All my friends are elderly English people.

How did I get to this place?

You’re over 40. It’s what happens when you’re over 40.


Comment from I am Bread, Bread I am.
Time: December 4, 2014, 3:20 pm

Hey, after you glean the best facets of personality from strangers without taking in the boring and discouraging parts that come in as a part and parcel of IRL interactions, who needs real friends?

The press informs me that young English people are named Mohammed McTavish-Patel or Adebolajosangoma Kowalski.

The only redeeming feature of whole Britannic setup is that it might be cleansed by the long boat borne marine light infantry from Danemark. Here in Murka, what can we get? Freight trains of burrito wrappers, flanked by Lutheran imported simian primitives.
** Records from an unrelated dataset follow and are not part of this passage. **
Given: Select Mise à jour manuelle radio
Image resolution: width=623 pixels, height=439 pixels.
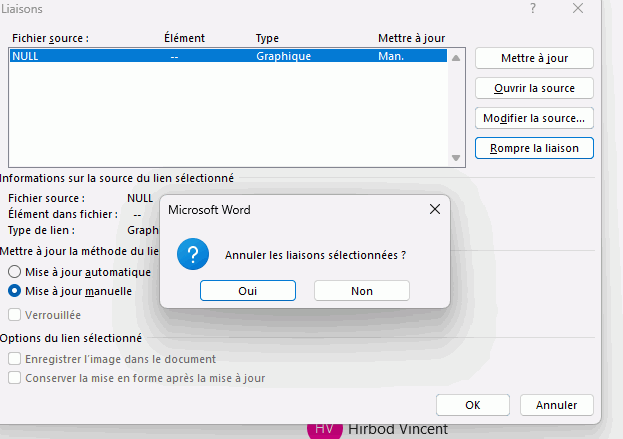Looking at the screenshot, I should pyautogui.click(x=14, y=291).
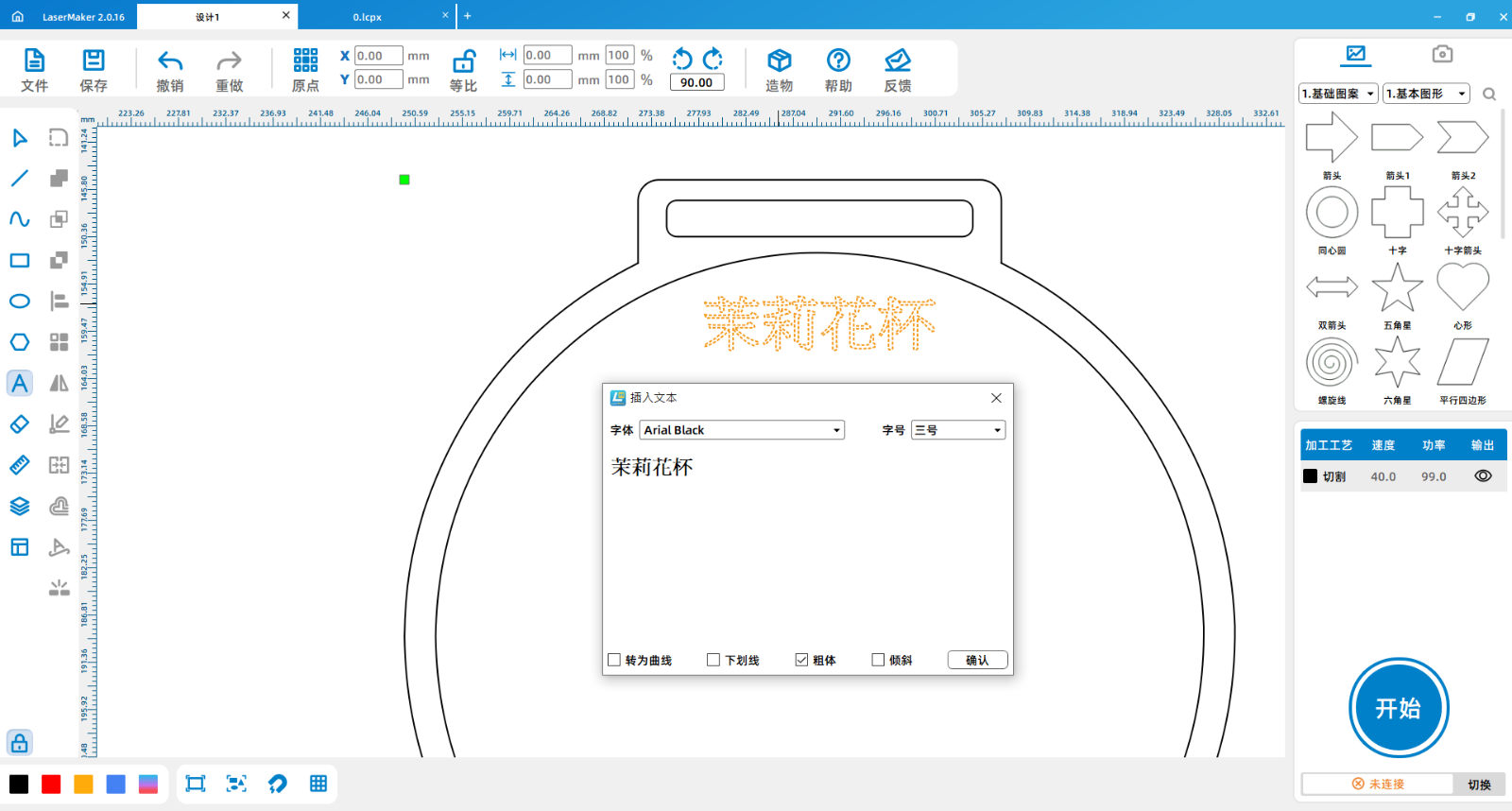Switch to the 设计1 tab
This screenshot has width=1512, height=811.
208,17
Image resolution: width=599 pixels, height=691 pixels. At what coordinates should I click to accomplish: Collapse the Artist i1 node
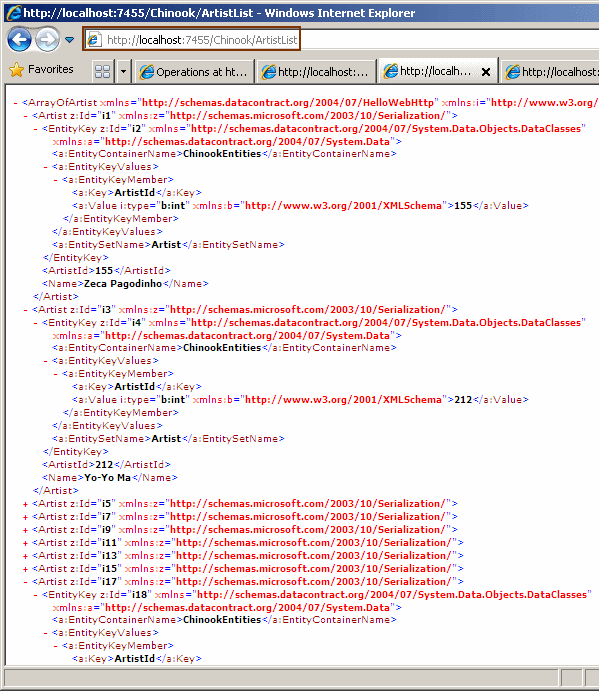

Well… Either those or Yellowstone sneezes.


Comment from I am Spartacus!
Time: December 4, 2014, 4:57 pm

I put the tennis balls at the fots of my walker when I turnt 42.
And never looked back! Comfortable, quiet, and the chartreuse reminds me where I parked.


Comment from Deborah HH
Time: December 4, 2014, 4:59 pm

re: How did I get to this place? Stoaty—what good happy pleasing thing has surprised you the most about living in England?


Comment from Uncle Badger
Time: December 4, 2014, 5:52 pm

Presumably you mean besides me, Deborah? 😉


Comment from Deborah HH
Time: December 4, 2014, 6:42 pm

Darling Uncle Badger—well of course.


Comment from S. Weasel
Time: December 4, 2014, 8:11 pm

Hm. Well, lots of things. First thing that truly surprised me, way back when, is how rural and unspoiled it is away from urban areas.

But the biggest thing, I think, is the sheer amount of wonderful archeological stuff there is laying around, and nobody much cares. Nobody looked into prehistoric Britain at all until the 20th C — and to begin with, it was treasure hunters. They’re only now doing serious science on the ancient circles and barrows.

So if there’s so much of that stuff, untouched, think how much Medieval stuff there is. Let alone Tudor. I had someone say to me today, “oh, my house isn’t all that interesting. It was just built in 1830.”


Comment from Nina
Time: December 5, 2014, 1:38 am

THIS CASTLE IS OLDER THAN MY ENTIRE COUNTRY!!!

Church, house, pub, battlefield, helmet, painting, cobblestone, whatever. It’s almost all older than my entire country (indigenous Americans notwithstanding).


Comment from I am Operating Rod
Time: December 6, 2014, 4:10 am

I go into Receiver.


Comment from Rich Rostrom
Time: December 6, 2014, 10:10 am

Yeah, Europe is like that. One of my favorite memories from my trip to Italy a few years back was seeing the mini-pyramid in Rome. It was built by a wealthy ancient Roman as his tomb. No fences or anything; it’s just there.

One corner of it bulges out into a street; the curb loops around it.

And Portchester Castle, which I saw on my visit to Britain in 1987.